Similarly, the 98.3% prevalence of low serum zinc status in the subjects with ALRI in the present study differs remarkably from the reported 56.0%10 and 54.0%5 in some of the earlier studies. The higher prevalence found in the controls of the current study compared to those of the controls of earlier reports from South East Asia by Kumar et al10 in India and Shakur et al5 in Bangladesh is in accord with the above mentioned ‘hypothesis’ of a better nutritional status of subjects in those earlier reports.
The high prevalence of low serum zinc status in the local paediatric population (as reflected by the high prevalence in the controls) may be partly explained by the quality of the local staples in Ilorin. The common staple food in the local population and its environs comprise yam, maize and cassava, all of which have high phytates and fibre contents with the potential import of inhibiting the absorption and utilization of zinc.14,26 Also, animal-rich sources of zinc such as meat, fish and poultry are consumed in limited quantity because of cost-related non-affordability of these foodstuff by the local population.26
The significantly higher prevalence of low serum zinc status in children with ALRI (compared with controls) may be clearly attributed to a pre-existing zinc deficiency state with its attendant negative effects on the immune status.6 Zinc is an essential factor for the development and sustenance of the human immune system which is recruited during an infection to prevent pathogens from gaining access into cells.6 Clearly, all the anti-infective deployment of this trace element may further deplete the zinc levels during an episode of ALRI. It has also been suggested that the low serum zinc levels identified during ALRI is mediated by interleukins and tumour necrosis factor-alpha (TNF-a) as part of an infection-related set of metabolic response known as acute phase reaction.6 The possible validity of this ‘hypothesis’ may explain the much lower serum zinc levels in the children with ALRI compared with the controls.

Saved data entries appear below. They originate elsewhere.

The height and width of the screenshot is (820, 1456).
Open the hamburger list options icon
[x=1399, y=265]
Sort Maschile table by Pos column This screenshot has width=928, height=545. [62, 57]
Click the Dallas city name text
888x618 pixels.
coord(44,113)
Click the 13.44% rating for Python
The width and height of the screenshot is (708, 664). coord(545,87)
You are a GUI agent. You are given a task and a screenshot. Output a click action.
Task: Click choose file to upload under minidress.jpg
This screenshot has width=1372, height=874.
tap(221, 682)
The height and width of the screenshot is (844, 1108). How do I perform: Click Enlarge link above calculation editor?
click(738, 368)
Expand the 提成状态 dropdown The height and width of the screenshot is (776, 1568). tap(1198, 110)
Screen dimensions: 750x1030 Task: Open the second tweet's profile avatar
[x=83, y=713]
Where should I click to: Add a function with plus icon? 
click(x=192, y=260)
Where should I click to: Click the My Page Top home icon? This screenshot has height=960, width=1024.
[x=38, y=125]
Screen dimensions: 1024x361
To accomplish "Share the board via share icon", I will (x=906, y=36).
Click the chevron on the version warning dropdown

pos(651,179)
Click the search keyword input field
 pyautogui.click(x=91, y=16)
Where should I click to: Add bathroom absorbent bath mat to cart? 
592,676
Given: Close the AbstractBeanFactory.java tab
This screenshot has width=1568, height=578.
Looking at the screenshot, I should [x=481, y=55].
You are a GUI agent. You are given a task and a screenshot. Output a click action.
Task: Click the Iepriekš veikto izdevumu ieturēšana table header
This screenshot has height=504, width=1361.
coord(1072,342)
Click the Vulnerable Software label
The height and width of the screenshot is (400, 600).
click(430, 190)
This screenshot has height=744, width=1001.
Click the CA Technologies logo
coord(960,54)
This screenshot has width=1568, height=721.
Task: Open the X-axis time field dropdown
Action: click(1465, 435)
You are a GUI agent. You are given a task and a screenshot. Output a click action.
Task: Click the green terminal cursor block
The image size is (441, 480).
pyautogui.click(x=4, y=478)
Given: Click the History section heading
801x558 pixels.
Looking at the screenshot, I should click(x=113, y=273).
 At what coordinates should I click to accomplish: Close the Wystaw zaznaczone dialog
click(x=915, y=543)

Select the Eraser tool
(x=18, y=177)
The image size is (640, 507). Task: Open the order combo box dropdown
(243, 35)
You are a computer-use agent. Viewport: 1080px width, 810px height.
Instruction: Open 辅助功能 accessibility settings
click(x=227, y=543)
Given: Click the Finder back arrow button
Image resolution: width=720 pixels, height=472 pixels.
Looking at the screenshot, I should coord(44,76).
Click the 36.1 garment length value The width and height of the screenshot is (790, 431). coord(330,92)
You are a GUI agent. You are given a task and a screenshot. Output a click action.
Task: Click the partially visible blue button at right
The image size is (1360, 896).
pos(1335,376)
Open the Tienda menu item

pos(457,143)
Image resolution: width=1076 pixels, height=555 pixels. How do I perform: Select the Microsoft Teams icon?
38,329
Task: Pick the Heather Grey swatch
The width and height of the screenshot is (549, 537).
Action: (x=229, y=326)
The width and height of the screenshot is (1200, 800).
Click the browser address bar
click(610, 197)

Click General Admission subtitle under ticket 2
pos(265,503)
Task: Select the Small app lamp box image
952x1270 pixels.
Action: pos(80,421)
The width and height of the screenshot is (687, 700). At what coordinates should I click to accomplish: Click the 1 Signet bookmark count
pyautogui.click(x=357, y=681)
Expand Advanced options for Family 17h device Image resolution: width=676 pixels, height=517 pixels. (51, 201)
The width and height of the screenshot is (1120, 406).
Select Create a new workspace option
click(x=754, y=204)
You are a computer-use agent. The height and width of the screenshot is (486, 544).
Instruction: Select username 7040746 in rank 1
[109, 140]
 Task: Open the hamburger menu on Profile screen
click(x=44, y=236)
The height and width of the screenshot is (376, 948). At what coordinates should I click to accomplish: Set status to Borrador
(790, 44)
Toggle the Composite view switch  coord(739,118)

The significantly lower serum albumin levels identified in children with ALRI compared with the controls in the present study is not surprising and could be attributed to the fact that most of the serum zinc is transported bound to albumin.27 Therefore, depletion in serum zinc state present during an episode of ALRI would also be associated with depletion in serum albumin levels. Furthermore, the protein-rich inflammatory exudate associated with the pneumonic process may also partly account for the lower serum albumin levels in the subjects with ALRI in the present study.
Conclusion
The children with ALRI had lower serum zinc levels than the control and the prevalence of low serum zinc status in children with ALRI is high. Thus, there is a need to determine whether hospitalized children managed for ALRI might benefit from zinc supplementation as an adjunct to treatment as well as post discharge. Limitations include lack of knowledge of the pre-morbid zinc status of the children with ALRI, and the low number of patient in our study, as evidenced by the wide confidence interval of the odds ratio. Despite the fact that subjects and control were age- and gender-matched, they were not matched with respect to their nutritional status during recruitment which would have yielded a better comparison. Also, the hospital-based (tertiary institution) nature of the study precludes a true reflection of the population however the results will serve as a step in the right direction. Therefore a longitudinal study with a larger sample size is needed to confirm these findings.
The project was self-sponsored and the authors declare that there are no conflicts of interest.